◆ What you are asked to do: Nothing but the lines from the one with "[Tartelette van filodeeg" through the end of the listing below should appear in your reply, each copied exactly.

◆ Information provided:

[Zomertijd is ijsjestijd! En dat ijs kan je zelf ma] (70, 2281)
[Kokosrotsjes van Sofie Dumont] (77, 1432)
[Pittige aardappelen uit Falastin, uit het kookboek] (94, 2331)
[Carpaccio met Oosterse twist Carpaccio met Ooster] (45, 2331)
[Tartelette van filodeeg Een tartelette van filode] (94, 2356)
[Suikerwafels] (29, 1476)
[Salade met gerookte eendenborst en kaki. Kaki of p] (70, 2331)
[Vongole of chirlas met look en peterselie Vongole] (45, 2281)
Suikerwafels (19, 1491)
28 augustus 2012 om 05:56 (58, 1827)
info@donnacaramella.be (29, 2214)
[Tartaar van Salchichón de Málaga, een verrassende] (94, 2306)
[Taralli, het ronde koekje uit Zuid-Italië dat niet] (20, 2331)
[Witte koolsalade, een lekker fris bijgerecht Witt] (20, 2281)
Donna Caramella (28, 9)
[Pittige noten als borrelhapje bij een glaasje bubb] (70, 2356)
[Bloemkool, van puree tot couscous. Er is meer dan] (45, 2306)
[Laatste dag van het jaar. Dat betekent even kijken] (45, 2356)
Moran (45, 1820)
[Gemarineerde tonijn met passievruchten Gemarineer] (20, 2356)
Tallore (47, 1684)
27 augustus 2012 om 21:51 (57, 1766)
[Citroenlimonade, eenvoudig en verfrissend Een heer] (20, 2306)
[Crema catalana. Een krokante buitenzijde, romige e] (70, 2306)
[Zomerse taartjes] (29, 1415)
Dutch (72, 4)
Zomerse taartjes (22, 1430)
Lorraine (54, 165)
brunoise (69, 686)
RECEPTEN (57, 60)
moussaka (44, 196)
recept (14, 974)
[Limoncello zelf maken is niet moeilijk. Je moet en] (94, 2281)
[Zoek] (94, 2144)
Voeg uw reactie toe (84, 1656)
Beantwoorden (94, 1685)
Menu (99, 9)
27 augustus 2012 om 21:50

◆ Final answer:
[Tartelette van filodeeg Een tartelette van filode] (94, 2356)
[Suikerwafels] (29, 1476)
[Salade met gerookte eendenborst en kaki. Kaki of p] (70, 2331)
[Vongole of chirlas met look en peterselie Vongole] (45, 2281)
Suikerwafels (19, 1491)
28 augustus 2012 om 05:56 (58, 1827)
info@donnacaramella.be (29, 2214)
[Tartaar van Salchichón de Málaga, een verrassende] (94, 2306)
[Taralli, het ronde koekje uit Zuid-Italië dat niet] (20, 2331)
[Witte koolsalade, een lekker fris bijgerecht Witt] (20, 2281)
Donna Caramella (28, 9)
[Pittige noten als borrelhapje bij een glaasje bubb] (70, 2356)
[Bloemkool, van puree tot couscous. Er is meer dan] (45, 2306)
[Laatste dag van het jaar. Dat betekent even kijken] (45, 2356)
Moran (45, 1820)
[Gemarineerde tonijn met passievruchten Gemarineer] (20, 2356)
Tallore (47, 1684)
27 augustus 2012 om 21:51 (57, 1766)
[Citroenlimonade, eenvoudig en verfrissend Een heer] (20, 2306)
[Crema catalana. Een krokante buitenzijde, romige e] (70, 2306)
[Zomerse taartjes] (29, 1415)
Dutch (72, 4)
Zomerse taartjes (22, 1430)
Lorraine (54, 165)
brunoise (69, 686)
RECEPTEN (57, 60)
moussaka (44, 196)
recept (14, 974)
[Limoncello zelf maken is niet moeilijk. Je moet en] (94, 2281)
[Zoek] (94, 2144)
Voeg uw reactie toe (84, 1656)
Beantwoorden (94, 1685)
Menu (99, 9)
27 augustus 2012 om 21:50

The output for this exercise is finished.